文書:
「無我夢中で練習をやり続けた」プロ格闘ゲーマー・マゴ選手のルーツはゲーセンにあった

eスポーツという言葉が世間に広まる前から、格闘ゲームプレーヤーとして最前線で戦ってきたマゴ選手。3月に発足したeスポーツチーム「魚群」のリーダーとして、配信やイベントなどを通じて格ゲーコミュニティーの盛り上げに力を入れています。25日から始まる「ストリートファイターリーグ: Pro-JP 2020」にも参戦。そのマゴ選手は、どのようにゲームと出会い、格ゲーにのめり込んだのでしょうか。そのルーツを聞きました。
eスポーツという言葉が世間に広まる前から、格闘ゲームプレーヤーとして最前線で戦ってきたマゴ選手。3月に発足したeスポーツチーム「魚群」のリーダーとして、配信やイベントなどを通じて格ゲーコミュニティーの盛り上げに力を入れています。25日から始まる「ストリートファイターリーグ: Pro-JP 2020」にも参戦。そのマゴ選手は、どのようにゲームと出会い、格ゲーにのめり込んだのでしょうか。そのルーツを聞きました。
ーーゲームとの出会いはいつでしたか?
小学1年生くらいのころ、兄とおもちゃ屋にスーパーファミコンを買いに行ったのを覚えています。
兄は2つ上でとてもゲームが好きでした。自分がゲームをやるようになったのは、兄の影響が大きいですね。家で兄がゲームをしているのを後ろから見ていて、「トルネコの大冒険」シリーズをはじめ、自分も色んなタイトルをプレーしたいなと思っていました。
ーー格闘ゲームを始めたのもお兄さんの影響ですか?
そうですね。ある日、兄がスーパーファミコン版の「ストリートファイターII」を買ってきたんです。それまで兄がやっていたのは一人用のゲームが多かったのですが、格闘ゲームには対戦モードがあります。そこで初めて、兄と一緒にゲームをすることになったんです。
初めて格闘ゲームをやってみて「自分の技術が強さにつながる」部分に強く惹かれました。RPGではレベルアップが強さになりますが、格闘ゲームでは自分の練習が強さになるんです。
それからは、必殺技を出せるように夜中に隠れて練習したりしていました。当時の自分は、運動や勉強に自信が持てない子でした。そんな自分に「やればできる」という感覚を与えてくれたのが格闘ゲームなんです。
しばらくは兄と対戦するのが主でしたが、当時はおもちゃ屋やスーパーにゲーム筐体が置いてあって、徐々にそこでプレーすることも増えました。
初めてゲームセンターに行ったのは小学校4年生くらいのころ。地元の工業地帯にある小さいゲーセンで、兄と一緒でした。そのゲーセンは元々は喫茶店で、不良風の学生が多かったような印象です。「怖いところだな」と思いつつ、魅力的に感じていたのを覚えています。
ーー当時好きだった格闘ゲームは何ですか?
やっぱり「THE KING OF FIGHTERS」シリーズですかね。キャラクターが個性的だったし、1プレーで3キャラクター使える点もお得に感じていました。
ーー対戦にのめり込むようになったのはいつ頃でしたか?
中学に入ってからですね。学校の最寄り駅の近くに大きなゲーセンが2つあったんです。学校からは行ってはいけないと言われていましたが、入学初日から行きました(笑)。

設定課題 A: マゴ選手のインタビュー記事で、聞き手の質問（「ーー」で始まる行）はどれですか？先頭の「ーー」を除き、記事に出てくる順にすべて挙げてください。

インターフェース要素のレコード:

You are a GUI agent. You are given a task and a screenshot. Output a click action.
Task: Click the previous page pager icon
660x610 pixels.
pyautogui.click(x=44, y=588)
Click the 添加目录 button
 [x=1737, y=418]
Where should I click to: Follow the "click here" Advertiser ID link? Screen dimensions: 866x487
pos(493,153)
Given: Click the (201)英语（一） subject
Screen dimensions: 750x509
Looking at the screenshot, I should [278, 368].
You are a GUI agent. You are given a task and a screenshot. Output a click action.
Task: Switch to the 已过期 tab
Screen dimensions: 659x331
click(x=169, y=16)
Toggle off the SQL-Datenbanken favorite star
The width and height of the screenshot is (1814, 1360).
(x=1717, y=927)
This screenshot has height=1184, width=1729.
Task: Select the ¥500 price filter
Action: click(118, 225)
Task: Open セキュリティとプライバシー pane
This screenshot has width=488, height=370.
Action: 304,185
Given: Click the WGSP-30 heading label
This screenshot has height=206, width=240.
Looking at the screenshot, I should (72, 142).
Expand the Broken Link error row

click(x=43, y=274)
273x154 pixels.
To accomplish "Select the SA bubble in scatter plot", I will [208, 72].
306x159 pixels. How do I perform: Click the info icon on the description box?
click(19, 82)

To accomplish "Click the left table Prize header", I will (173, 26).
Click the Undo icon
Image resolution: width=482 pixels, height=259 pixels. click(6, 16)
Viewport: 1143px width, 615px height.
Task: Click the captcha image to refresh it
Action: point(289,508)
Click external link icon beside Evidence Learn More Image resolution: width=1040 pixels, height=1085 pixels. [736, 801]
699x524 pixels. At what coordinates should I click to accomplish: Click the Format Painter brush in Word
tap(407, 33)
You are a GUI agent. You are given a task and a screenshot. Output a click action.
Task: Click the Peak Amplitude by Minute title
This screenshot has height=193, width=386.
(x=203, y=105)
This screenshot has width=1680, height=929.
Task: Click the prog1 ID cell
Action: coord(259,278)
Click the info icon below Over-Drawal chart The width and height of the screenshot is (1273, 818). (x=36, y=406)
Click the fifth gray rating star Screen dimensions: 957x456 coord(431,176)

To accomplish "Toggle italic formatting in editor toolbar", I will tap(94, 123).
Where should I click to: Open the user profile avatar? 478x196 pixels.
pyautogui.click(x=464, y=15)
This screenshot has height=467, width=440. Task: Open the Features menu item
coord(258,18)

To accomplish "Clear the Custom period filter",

設定課題 B: レコードのうち、「Where should I click to: Follow」を含む行から「Looking at the screenshot, I should [278, 368].」を含む行までを、両端の行も含めてそのまま打ち直してください。

期待される出力 A:
ゲームとの出会いはいつでしたか?
格闘ゲームを始めたのもお兄さんの影響ですか?
当時好きだった格闘ゲームは何ですか?
対戦にのめり込むようになったのはいつ頃でしたか?

期待される出力 B:
Where should I click to: Follow the "click here" Advertiser ID link? Screen dimensions: 866x487
pos(493,153)
Given: Click the (201)英语（一） subject
Screen dimensions: 750x509
Looking at the screenshot, I should [278, 368].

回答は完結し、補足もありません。